In Orlando, meanwhile, tickets (starting at $15 per person) go on sale this week for the Haunted Road, a new drive-through Halloween experience that aims to fill the vacuum left by the absence of the usual Universal and Disney events. 

Set to take place on select evenings from September 25 through November 7 at the same address (15239 Lake Pickett Rd.) as Corn Maze Orlando, the Haunted Road will require cars to park at a series of scenes for a twisted take on the Rapunzel tale involving frightening creatures and visual effects. As at the Tokyo attraction, you'll watch the contactless show from the car—though this time, ghouls won't get schmutz on the paint job. 

Normally intended for visitors age 13 and older, there will be a family-friendly daytime version, too. Tickets, which must be purchased in advance, go on sale Wednesday, August 19, at midnight.

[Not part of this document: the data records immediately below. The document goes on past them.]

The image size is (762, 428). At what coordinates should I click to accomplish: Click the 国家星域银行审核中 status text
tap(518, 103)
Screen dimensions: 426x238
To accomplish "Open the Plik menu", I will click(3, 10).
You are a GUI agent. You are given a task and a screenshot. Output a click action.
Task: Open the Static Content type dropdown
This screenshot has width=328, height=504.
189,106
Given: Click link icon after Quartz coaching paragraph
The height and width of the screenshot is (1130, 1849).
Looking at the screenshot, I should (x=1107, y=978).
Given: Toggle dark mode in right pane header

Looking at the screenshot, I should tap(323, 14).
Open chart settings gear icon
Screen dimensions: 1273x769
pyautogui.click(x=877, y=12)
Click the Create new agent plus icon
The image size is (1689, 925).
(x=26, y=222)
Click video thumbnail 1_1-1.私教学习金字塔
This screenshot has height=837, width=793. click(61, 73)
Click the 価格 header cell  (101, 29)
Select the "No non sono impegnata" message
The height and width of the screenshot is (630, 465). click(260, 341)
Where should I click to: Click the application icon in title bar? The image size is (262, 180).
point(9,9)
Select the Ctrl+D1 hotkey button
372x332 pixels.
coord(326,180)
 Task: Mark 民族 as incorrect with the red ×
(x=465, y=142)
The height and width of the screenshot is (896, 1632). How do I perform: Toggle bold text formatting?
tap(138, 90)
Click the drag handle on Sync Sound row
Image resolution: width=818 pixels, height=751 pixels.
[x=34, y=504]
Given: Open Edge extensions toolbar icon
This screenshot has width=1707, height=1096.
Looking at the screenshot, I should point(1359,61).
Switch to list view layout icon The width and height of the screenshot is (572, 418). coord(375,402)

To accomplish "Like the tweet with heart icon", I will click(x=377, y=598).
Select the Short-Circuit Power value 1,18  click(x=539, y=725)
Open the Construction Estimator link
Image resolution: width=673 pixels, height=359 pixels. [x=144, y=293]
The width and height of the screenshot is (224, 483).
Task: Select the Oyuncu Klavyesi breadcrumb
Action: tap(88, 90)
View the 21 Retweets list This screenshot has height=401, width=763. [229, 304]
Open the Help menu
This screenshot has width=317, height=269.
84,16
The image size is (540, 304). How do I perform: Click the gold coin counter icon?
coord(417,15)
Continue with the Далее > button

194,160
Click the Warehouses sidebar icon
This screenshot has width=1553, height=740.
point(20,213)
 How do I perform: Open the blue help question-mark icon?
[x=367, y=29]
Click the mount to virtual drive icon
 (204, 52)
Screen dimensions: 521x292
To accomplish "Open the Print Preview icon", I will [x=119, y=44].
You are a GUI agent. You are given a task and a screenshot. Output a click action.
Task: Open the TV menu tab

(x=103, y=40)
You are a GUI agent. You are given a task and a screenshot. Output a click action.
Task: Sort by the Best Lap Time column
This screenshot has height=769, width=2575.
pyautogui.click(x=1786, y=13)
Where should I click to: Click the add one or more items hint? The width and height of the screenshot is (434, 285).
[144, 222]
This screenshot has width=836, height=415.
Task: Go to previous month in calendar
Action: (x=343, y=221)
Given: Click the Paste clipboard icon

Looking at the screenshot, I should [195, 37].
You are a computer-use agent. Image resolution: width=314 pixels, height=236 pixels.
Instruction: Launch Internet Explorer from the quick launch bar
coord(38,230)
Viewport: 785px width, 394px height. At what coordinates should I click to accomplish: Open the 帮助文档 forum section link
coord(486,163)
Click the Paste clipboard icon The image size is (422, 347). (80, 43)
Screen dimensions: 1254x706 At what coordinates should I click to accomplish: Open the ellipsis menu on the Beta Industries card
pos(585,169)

On the other side of the country, California's drive-through scary spots include Urban Legends of Southern California at the O.C. Fair & Event Center in Costa Mesa (October 1–November 1; tickets start at $50 per vehicle) and, at the Alameda County Fairgrounds in Pleasanton near San Francisco, Pirates of Emerson, a self-driven cruise through a haunted theme park (October 2–November 1; tickets are $95 per vehicle). 

The Southern California attraction is the more ambitious of the two. The 45-minute show incorporates detailed sets, gruesome monsters, creepy audiovisual effects, and haunted parking zones to bring the region's urban legends to life—and death (bwahahaha). 

Though attendees must stay in their cars the whole time, rolling down windows is permitted, provided passengers wear masks (coronavirus masks, not the mask from your Hulk costume).  

Finally, the Dreamland Drive-In of Las Vegas, which has already proven a pioneer in socially distanced entertainment with drive-in drag shows, is developing a Halloween-themed Nightmare Drive-In—it's "haunted house meets drive-in movies meets drive-in live performance theater," the producers told Condé Nast Traveler

Dates haven't been announced yet, but the show is expected to make its spine-tingling Vegas debut in October.